• Source extract

Lasers Take Healthcare to a New Level with Scientific Discovery
A Harvard team is the first to demonstrate the ability to use low-power laser therapy to trigger stem cells inside the body to regenerate tissue.
June 2014 Lightwaves Article, Spring 2014
A Harvard team is the first to demonstrate the ability to use low-power laser therapy to trigger stem cells inside the body to regenerate tissue. In this study, reported in Science Translational Medicine, they used focused laser light therapy on rodent teeth to stimulate the growth of new dentin.
These findings represent the first time that scientists have demonstrated how low-level laser treatments work on a molecular level in the dental scenarios. It lays the foundation for a host of possible future clinical uses in restorative dentistry and regenerative medicine. Applications for this therapy could include wound healing, bone, and tissue regeneration.
The study's lead author, Dr. Praveen Arany and his team hope to test this type of dentin regeneration in human clinical trials, which could potentially alter modern dentistry from restorative to a regenerative deliver of care. He is currently working with his colleagues at the National Institute of Dental and Craniofacial Research (NIDCR) to outline the requisite safety and efficacy parameters to take this research to clinical human trials. Dr. Arany says “the barrier to clinical trial translation is relatively low.” The laser is already being used in contemporary dental offices today for other purposes.

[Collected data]
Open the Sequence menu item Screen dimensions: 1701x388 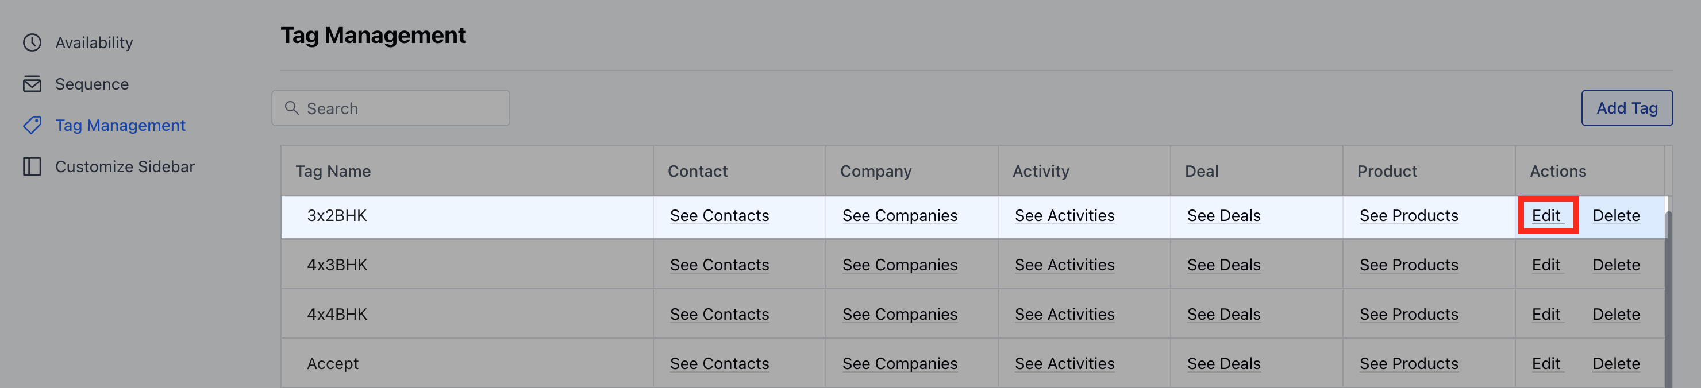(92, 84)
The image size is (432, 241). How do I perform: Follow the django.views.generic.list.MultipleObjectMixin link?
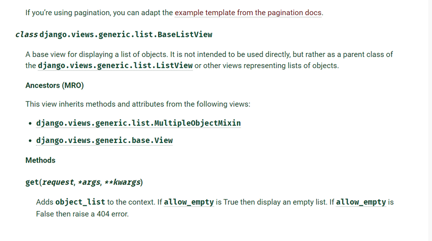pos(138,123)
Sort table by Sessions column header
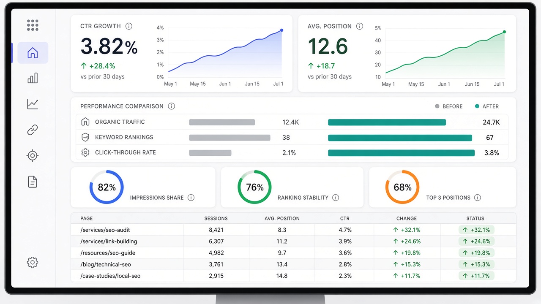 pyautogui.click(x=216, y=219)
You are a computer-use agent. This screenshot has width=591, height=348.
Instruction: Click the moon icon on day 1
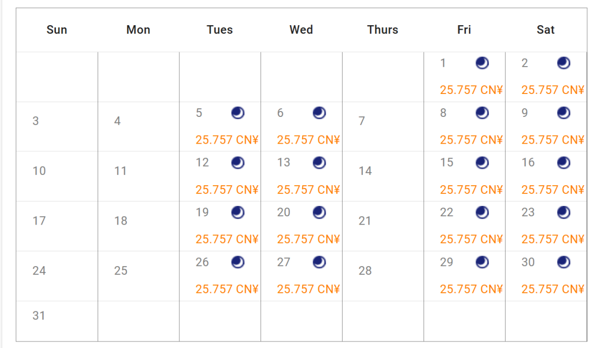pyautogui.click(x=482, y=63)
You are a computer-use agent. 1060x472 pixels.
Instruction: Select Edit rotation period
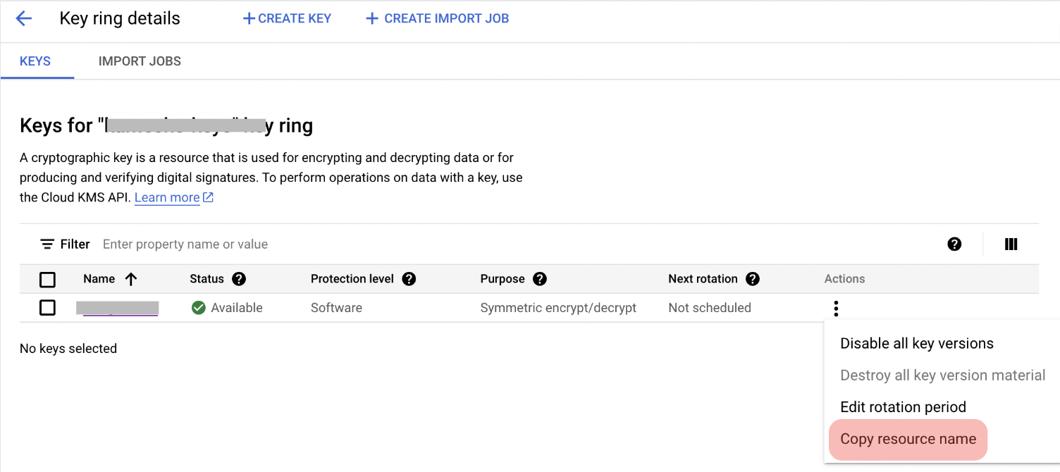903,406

==

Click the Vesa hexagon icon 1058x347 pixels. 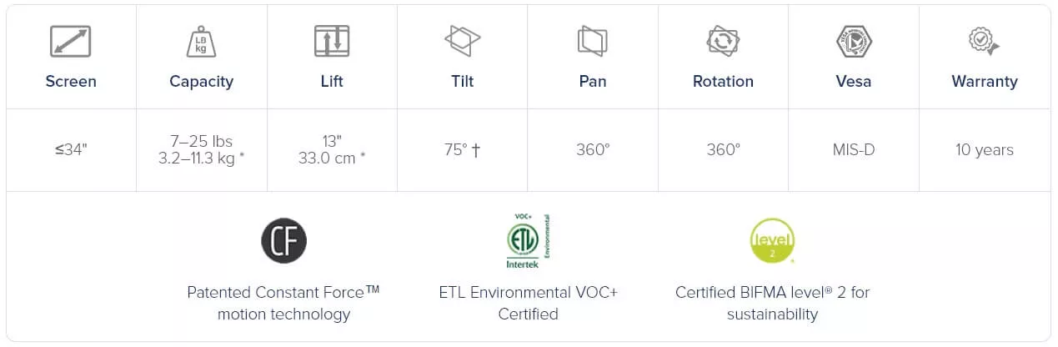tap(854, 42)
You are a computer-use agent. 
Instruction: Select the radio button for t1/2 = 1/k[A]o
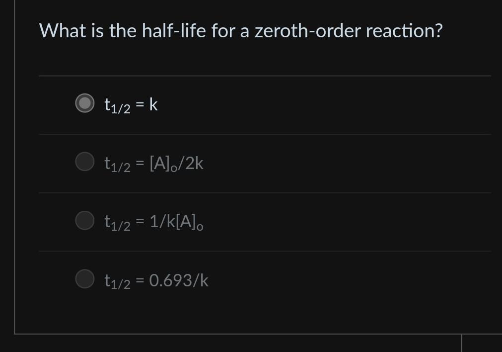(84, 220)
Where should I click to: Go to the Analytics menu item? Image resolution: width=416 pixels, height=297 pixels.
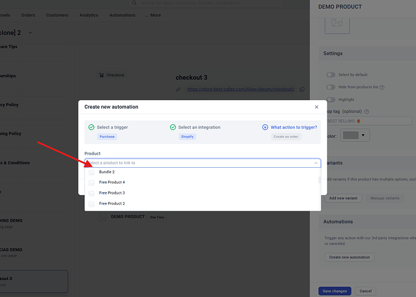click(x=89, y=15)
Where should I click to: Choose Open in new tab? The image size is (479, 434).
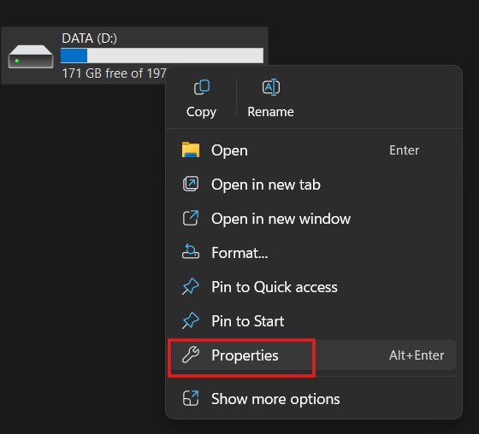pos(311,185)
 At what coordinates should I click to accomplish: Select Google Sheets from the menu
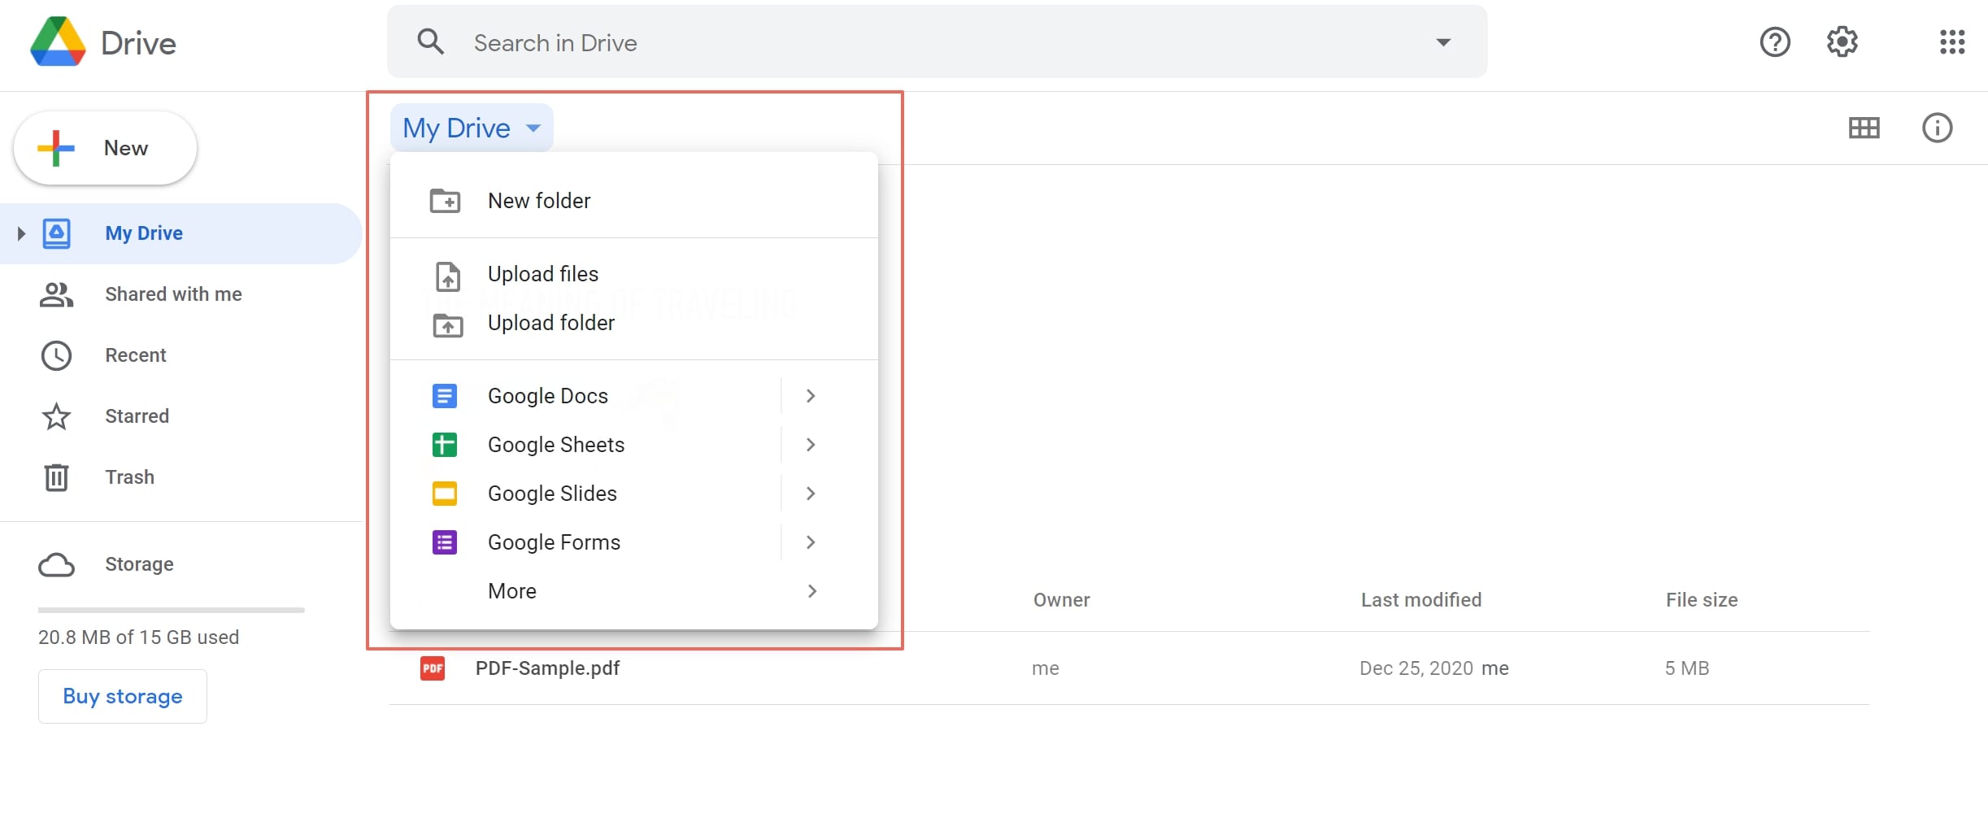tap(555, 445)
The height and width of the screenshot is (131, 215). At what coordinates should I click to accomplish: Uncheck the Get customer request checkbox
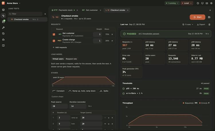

• Actions to take
A) Please duplicate everything in the laser therapy article from "Lasers Take Healthcare" down to "of new dentin.".
B) According to the laser therapy article, which journal reported the Harvard team's study?

• Written answers
A)
Lasers Take Healthcare to a New Level with Scientific Discovery
A Harvard team is the first to demonstrate the ability to use low-power laser therapy to trigger stem cells inside the body to regenerate tissue.
June 2014 Lightwaves Article, Spring 2014
A Harvard team is the first to demonstrate the ability to use low-power laser therapy to trigger stem cells inside the body to regenerate tissue. In this study, reported in Science Translational Medicine, they used focused laser light therapy on rodent teeth to stimulate the growth of new dentin.

B) Science Translational Medicine